The two sides have been in talks for seven years over a new framework that would overtake the 100-plus bilateral treaties that govern Swiss access to the single market, but which risk becoming outdated and hampering trade.
The negotiation collapsed due to Switzerland’s rejection of the jurisdiction of the European court of justice, and of a free movement directive that would offer permanent residence to EU citizens, with access to social security granted to non-employed residents such as job-seekers and students.
The European Commission has responded publicly by warning of a risk to the “privileged access” enjoyed by Switzerland to its markets. Behind the scenes, EU officials said they were not “hugely surprised” by decision from Berne, claiming that while Brussels had offered to commit “two or three days a week” to talks, the Swiss came “every fortnight to discuss things”.
But senior EU officials suggested they were left bemused by the attitude of the Swiss government over their demands for “dynamic alignment” with EU law, said to be necessary to ensure a “level playing field” for businesses on both sides.
“If you look at the areas where we wanted alignment with Switzerland, look at the content of the level playing field that we tried to put in place and compare it with that for the UK – while the Swiss have access to the internal market and the UK doesn’t, the level playing field aspect there is weaker,” one official said. “It was actually less than what we were demanding from the UK. Because that didn’t take account of the environment or taxation or social issues. It focused mainly on state aid.”

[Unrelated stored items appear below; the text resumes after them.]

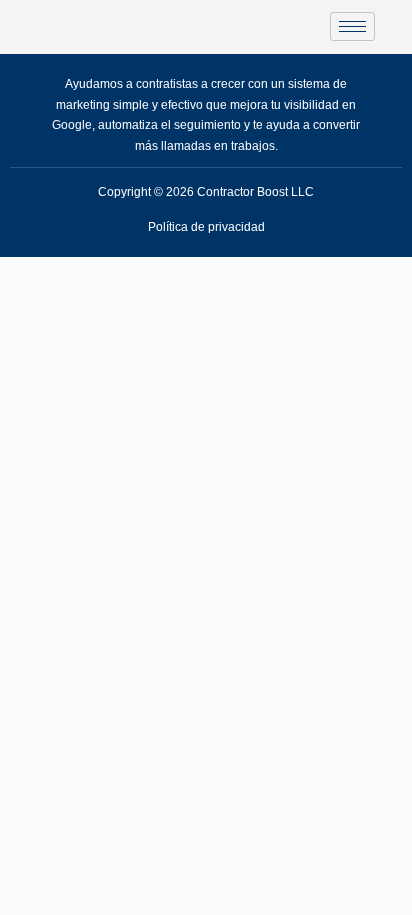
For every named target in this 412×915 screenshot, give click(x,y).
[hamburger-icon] (352, 26)
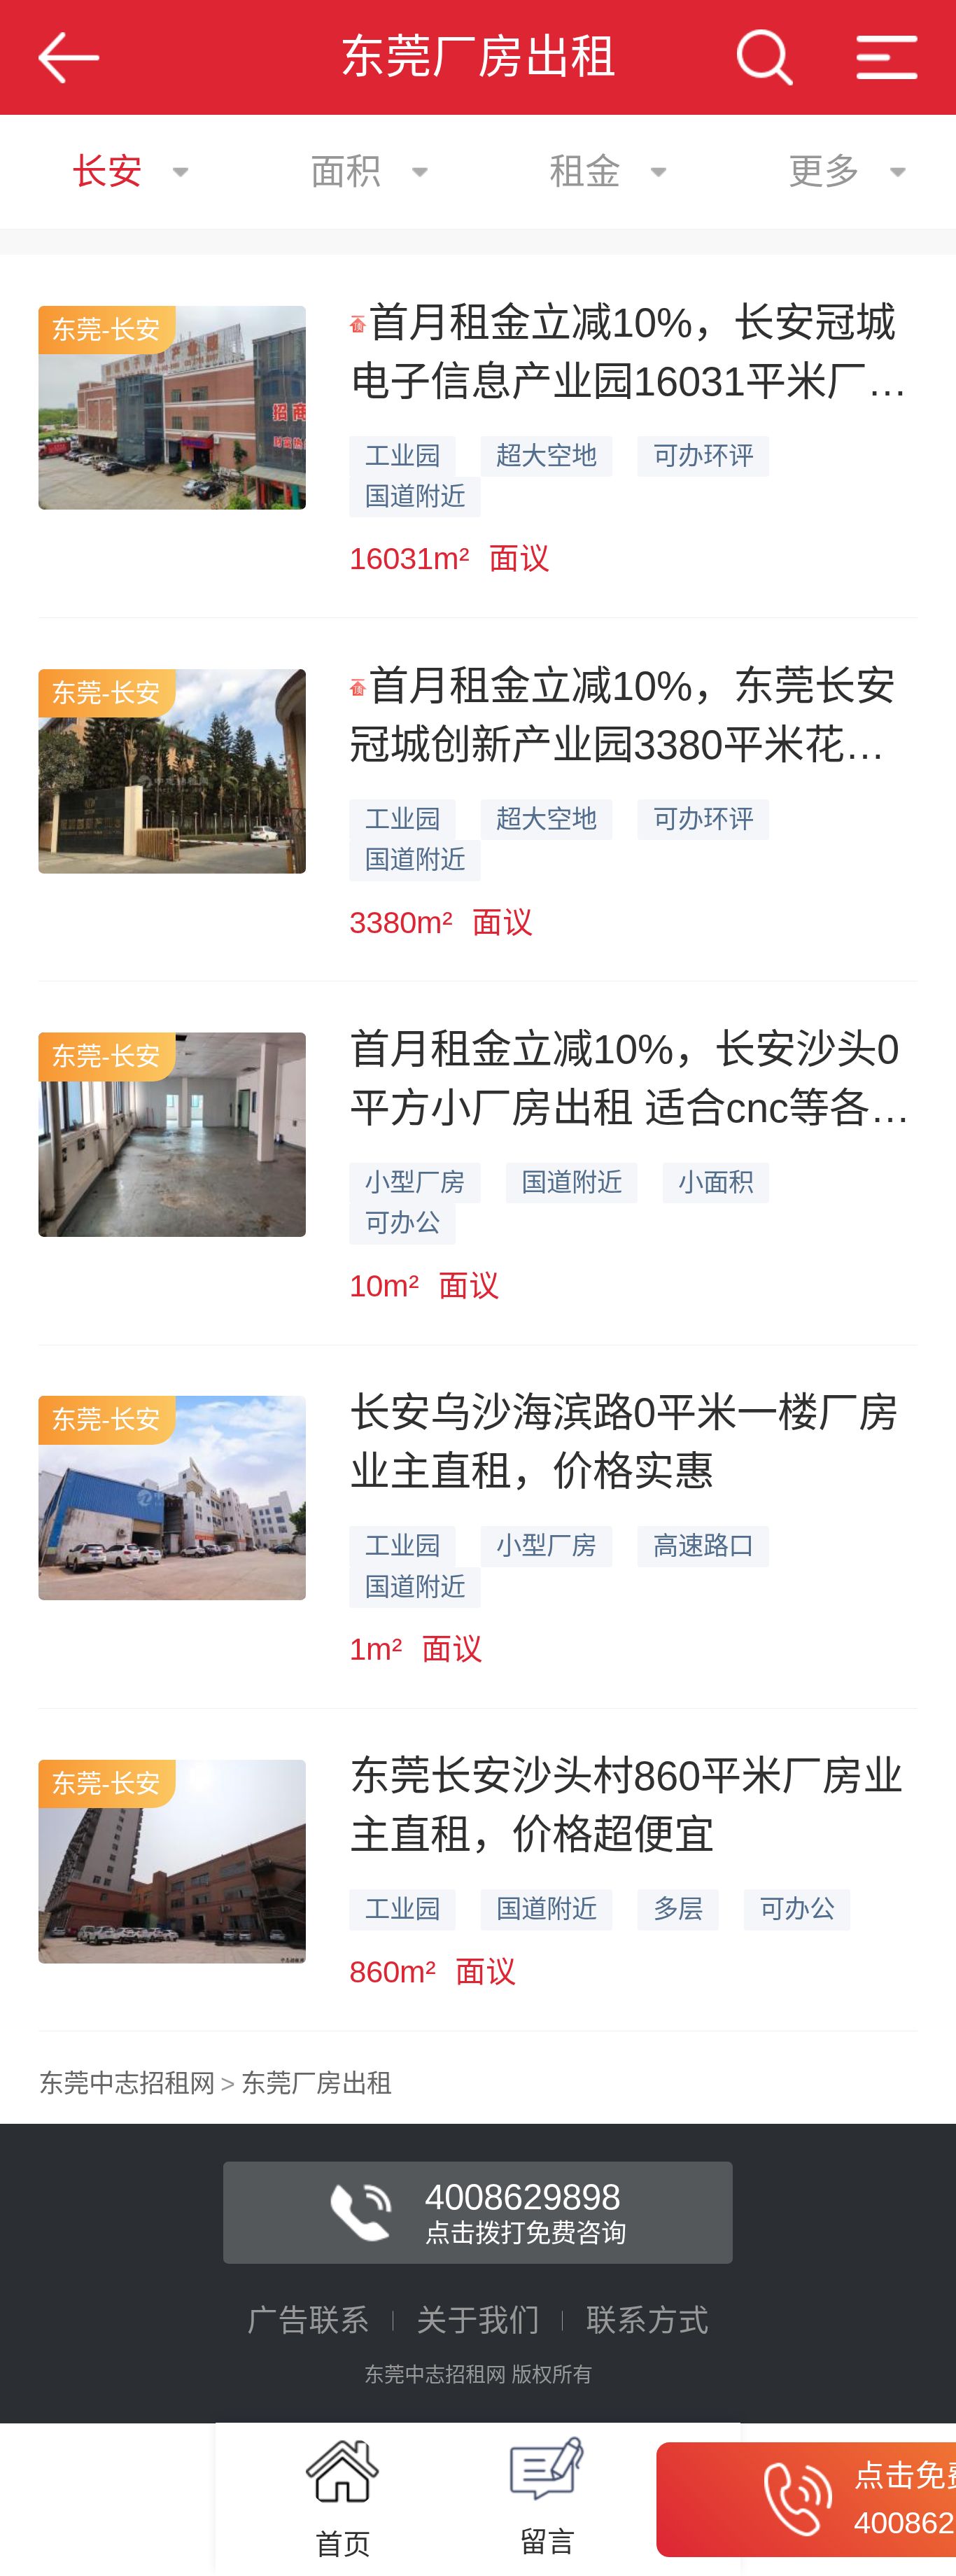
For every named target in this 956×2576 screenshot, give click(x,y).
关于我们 (478, 2320)
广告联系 (308, 2320)
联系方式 (647, 2320)
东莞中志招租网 (126, 2083)
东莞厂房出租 (316, 2083)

On Thursday, Cassis said parts of the Swiss economy would now need to prepare for disruption due to the risk of barriers to trade emerging as bilateral agreements failed to keep up with developments. Of immediate consequence is the expiration yesterday of regulatory permissions allowing Swiss-certified medical devices to be sold in the EU.

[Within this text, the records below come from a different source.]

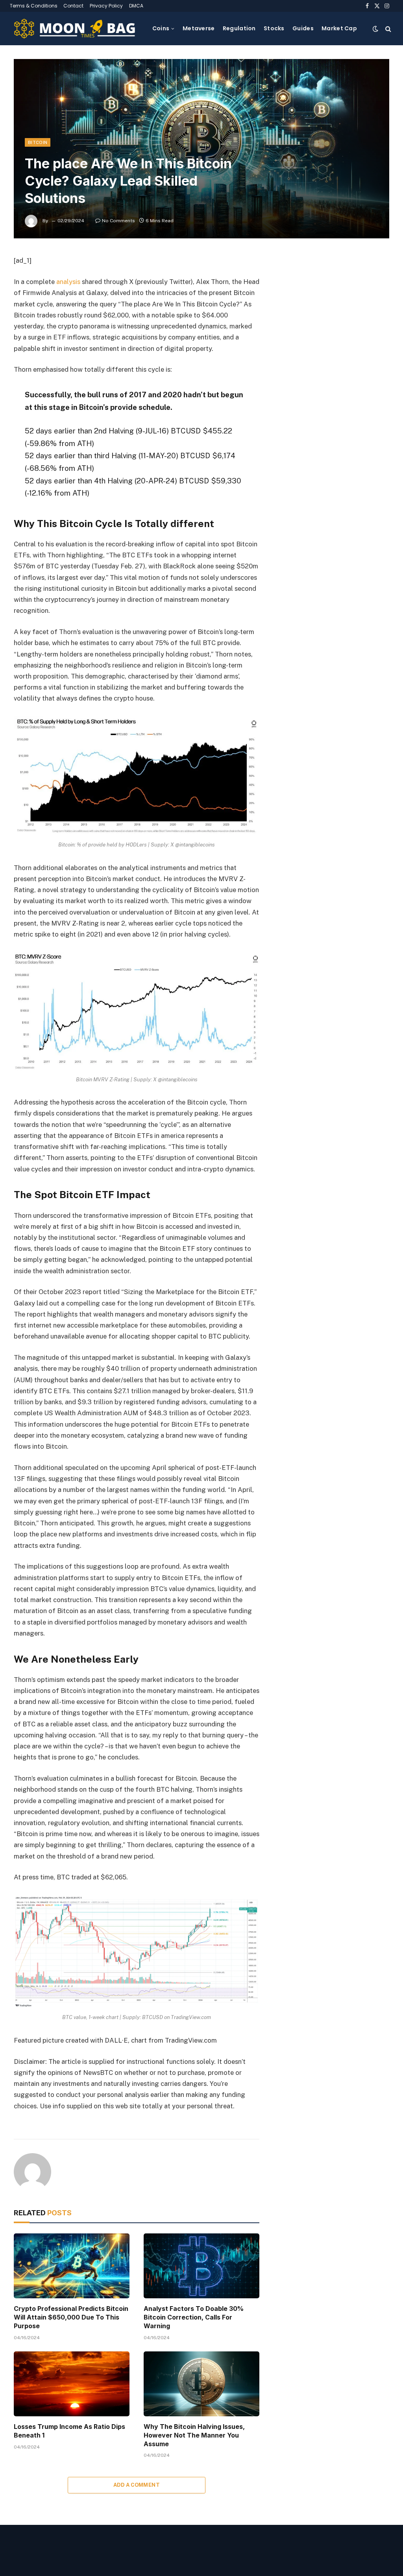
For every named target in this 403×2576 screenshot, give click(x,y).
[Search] (387, 28)
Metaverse (199, 28)
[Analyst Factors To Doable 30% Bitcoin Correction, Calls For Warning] (201, 2265)
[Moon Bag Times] (75, 28)
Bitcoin (37, 142)
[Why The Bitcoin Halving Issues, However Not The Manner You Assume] (201, 2383)
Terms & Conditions (33, 5)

Cassis said: “There will of course be a readjustment situation on the part of certain sectors of the industry which will find themselves facing some difficulties to overcome. The federal council will do everything possible to give them a hand, but it is undeniable that it is an effort that the whole of Switzerland must make and not just politics.”
Both the Swiss government and the EU have rejected comparisons to Brexit. Some have described the potential fracturing of trade ties as a “Swexit”.
However, officials in Brussels said that Swiss suggestions, made since the walkout, that the country could align with some parts of EU law to maintain access to key sectors, were examples of “cherrypicking”, a phrase commonly used to describe British positions over the previous five years.
Georg Riekeles, an associate director of the European Policy Centre thinktank in Brussels, said the Swiss decision could prove expensive. “Many in Switzerland have failed to recognise that after Brexit their exorbitant privileges could no longer be,” he said. “The consequences of their denunciation will now be felt rather immediately. Bit by bit, the economies will decouple at a cost to Switzerland estimated at up to €1.2bn per year.”